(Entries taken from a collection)
[Start of Attachment]

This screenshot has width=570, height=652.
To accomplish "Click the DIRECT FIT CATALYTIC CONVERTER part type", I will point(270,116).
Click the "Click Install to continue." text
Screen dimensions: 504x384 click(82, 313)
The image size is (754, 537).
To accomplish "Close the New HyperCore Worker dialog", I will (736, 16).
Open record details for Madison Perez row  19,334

[End of Attachment]
[Start of Attachment]

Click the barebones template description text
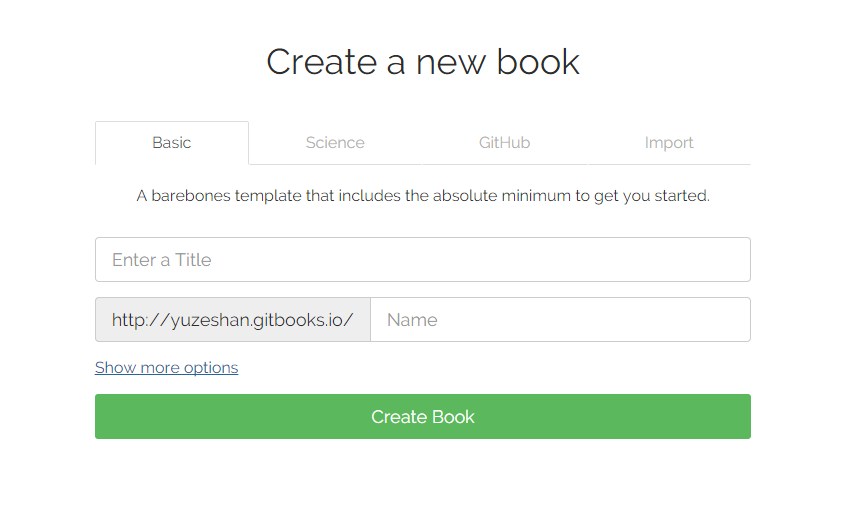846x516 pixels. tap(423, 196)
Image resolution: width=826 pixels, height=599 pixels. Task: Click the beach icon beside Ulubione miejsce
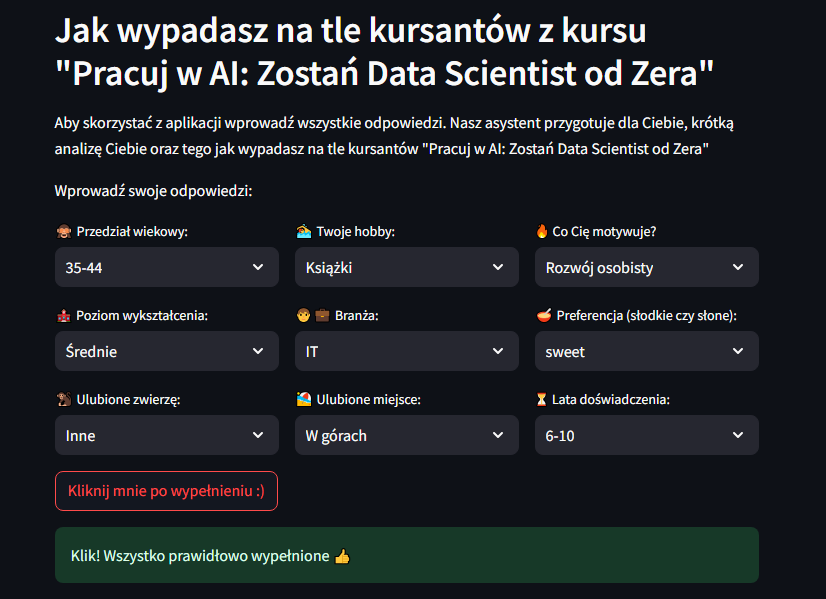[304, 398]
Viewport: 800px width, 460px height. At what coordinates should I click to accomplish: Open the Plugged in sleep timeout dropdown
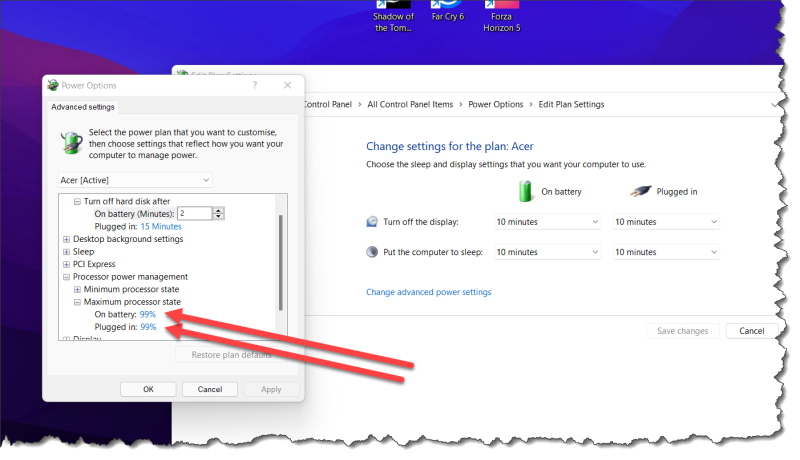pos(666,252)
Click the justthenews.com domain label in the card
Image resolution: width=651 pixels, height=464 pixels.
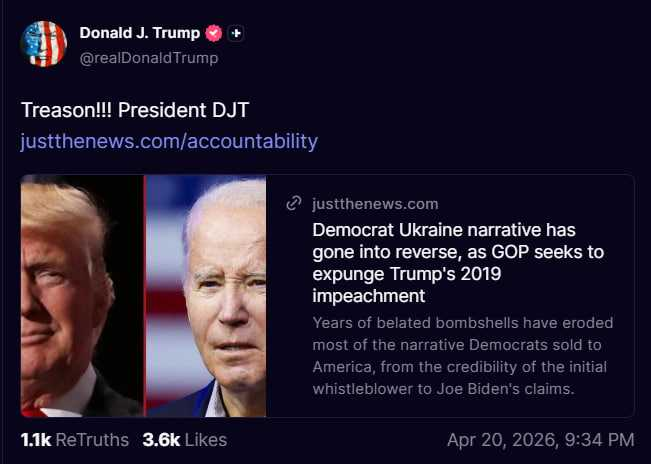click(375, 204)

[End of Attachment]

_Work request_: Copy nothing but the lines above that run from the one with "Click the barebones template description text" to the one with "Click the justthenews.com", ends included; pictures stay out.

_Output below_:
Click the barebones template description text
846x516 pixels. tap(423, 196)
Image resolution: width=826 pixels, height=599 pixels. Task: Click the beach icon beside Ulubione miejsce
[304, 398]
Viewport: 800px width, 460px height. At what coordinates should I click to accomplish: Open the Plugged in sleep timeout dropdown
pos(666,252)
Click the justthenews.com domain label in the card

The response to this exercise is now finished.